*TEXT EXCERPT*.
>>>

- Thursday, October 6, 2016

Since 1990 extreme poverty has been cut in half worldwide and is continuing to plummet. The Brookings Institution projects that this kind of poverty might more or less disappear by 2030. Globally, infant mortality, malnutrition and illiteracy are all declining.

How did this happen? More global trade, more economic freedom and more innovation. Free markets, in other words.

Unfortunately, many Christians and other people of faith still think there’s something unsavory about a free market economy (or what some call capitalism) and pine for some unrealized alternative. In the meantime, they support economic policies that do more harm than good.

This is a tragic mistake, based not so much on a flawed moral vision as on economic ignorance. The good news is that you don’t need an advanced degree in economics to sort things out. You just need to learn to ask — and properly answer — eight simple questions, and to recognize the economic myth that corresponds to each question.

1. Can’t we build a just society?

In seeking a more just society, we must avoid the “Nirvana Myth,” that is, comparing the market economy with an unrealizable ideal.

Though the kingdom of God is already present in some sense, we can’t fully bring it about ourselves. That’s God’s job.

So when we ask whether we can build a just society, we need to ask: Just compared to what? It doesn’t do anyone any good to tear down a society that is “unjust” compared to the kingdom of God if that society is more just than any of the ones that will replace it.

<<<

*MATERIAL*.
>>>

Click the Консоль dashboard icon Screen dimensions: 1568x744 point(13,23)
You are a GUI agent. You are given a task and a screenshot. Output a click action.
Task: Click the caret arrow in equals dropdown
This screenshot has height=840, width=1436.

<<<

*DO THIS*.
In the article on free markets and poverty, what does the Brookings Institution project about extreme poverty? The material plays no part in this work.

*REPLY*.
It projects that extreme poverty might more or less disappear by 2030.